Advanced Infrastructure Key to this
sustained economic growth is China's ever-improving economic
infrastructure. While countries such as Thailand and Mexico may be able to
compete on labor rate, they cannot guarantee on-time shipments. Their
infrastructure is old and in much decay. However, throughout China,
transportation networks are being upgraded to facilitate the large volumes
of exports being produced in its factories:
- Rail tracks have been doubled
- Expressways are being built
- Sealed roads lead to factories throughout the country
- Ports are being modernized
- All major ports are connected with railways and highways
IP Conditions As China is the leading manufacturing
country of the world; its legislation has adopted new commercial and
intellectual property laws in recent years to favor those foreign
companies conducting business in China.
Accession to the
WTO China's formal accession to the WTO was agreed upon on
December 11, 2001. With this accession it is predicted that China will
become one of the largest Economies in 50 years.
Chinese
Domestic Market The number of businesses operating in China is
rapidly increasing. Over 200,000 foreign companies are already
manufacturing in China.
Agent or Direct
source: There are benefits and disadvantages to both approaches.

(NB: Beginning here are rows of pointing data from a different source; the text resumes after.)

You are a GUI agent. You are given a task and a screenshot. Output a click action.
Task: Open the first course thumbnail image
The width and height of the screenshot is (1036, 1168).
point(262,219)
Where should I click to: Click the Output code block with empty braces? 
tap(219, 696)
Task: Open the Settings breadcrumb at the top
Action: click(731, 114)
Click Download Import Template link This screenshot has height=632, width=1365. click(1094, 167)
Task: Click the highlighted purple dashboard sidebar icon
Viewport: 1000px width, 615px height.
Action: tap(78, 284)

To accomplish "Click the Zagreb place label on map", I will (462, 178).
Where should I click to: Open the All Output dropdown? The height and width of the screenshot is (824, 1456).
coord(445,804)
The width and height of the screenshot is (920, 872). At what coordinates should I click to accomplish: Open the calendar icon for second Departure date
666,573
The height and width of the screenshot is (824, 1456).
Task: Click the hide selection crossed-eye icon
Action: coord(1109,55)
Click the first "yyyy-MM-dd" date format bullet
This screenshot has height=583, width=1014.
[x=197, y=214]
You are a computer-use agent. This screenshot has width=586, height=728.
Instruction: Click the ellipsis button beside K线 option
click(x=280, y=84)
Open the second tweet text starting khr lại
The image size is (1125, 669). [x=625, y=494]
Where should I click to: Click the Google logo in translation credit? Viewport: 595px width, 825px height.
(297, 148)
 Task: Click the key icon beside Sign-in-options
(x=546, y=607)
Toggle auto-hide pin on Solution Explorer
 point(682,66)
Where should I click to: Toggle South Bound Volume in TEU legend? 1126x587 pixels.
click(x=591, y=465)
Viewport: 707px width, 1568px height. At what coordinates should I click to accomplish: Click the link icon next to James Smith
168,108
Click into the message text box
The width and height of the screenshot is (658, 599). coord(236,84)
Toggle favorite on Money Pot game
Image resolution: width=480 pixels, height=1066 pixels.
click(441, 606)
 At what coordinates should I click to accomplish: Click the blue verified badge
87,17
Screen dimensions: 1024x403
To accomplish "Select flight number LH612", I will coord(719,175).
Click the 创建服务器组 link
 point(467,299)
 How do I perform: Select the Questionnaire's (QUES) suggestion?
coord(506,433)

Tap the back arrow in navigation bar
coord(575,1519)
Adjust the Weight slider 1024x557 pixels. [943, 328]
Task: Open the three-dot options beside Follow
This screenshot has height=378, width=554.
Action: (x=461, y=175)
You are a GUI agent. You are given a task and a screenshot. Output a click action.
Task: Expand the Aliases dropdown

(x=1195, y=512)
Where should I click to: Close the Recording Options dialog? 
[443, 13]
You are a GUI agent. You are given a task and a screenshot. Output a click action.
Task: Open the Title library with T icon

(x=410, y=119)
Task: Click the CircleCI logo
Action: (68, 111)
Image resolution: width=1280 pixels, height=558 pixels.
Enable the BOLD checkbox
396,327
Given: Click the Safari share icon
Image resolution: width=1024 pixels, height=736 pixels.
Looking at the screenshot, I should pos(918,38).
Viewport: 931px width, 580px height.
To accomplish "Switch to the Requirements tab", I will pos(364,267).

A company must acquire a set of basic capabilities for outsourcing, such
as the expertise to evaluate a suppliers' ability to meet requirements;
test preproduction prototypes; create samples; and fulfill logistic
activities such as setting up a bonded warehouse. It is very common for a
company to work initially with U.S. - or China-based agents until the
internal staff are trained to deal directly with the Chinese suppliers.
Nevertheless, if your company sources more than $100 million a year in
products from China, it makes economic sense to have a unit that can go
directly to the suppliers. However, certain agents are skilled at handling
complex product categories, and a healthy flow of agents can provide
useful information about changes in the marketplace.
Savings: What can happen if I do not proactively
investigate the benefits of outsourcing manufacturing in China? If your
competitors successfully outsource manufacturing in China and can offer
prices to your customers that are 30% to 50% less than they are currently
paying you, you're going to lose customers in a hurry. Most large
companies, including Wal-Mart and GE, are already asking their suppliers
to set up manufacturing operations in China, and many of your customers
are likely to follow suit in the near future.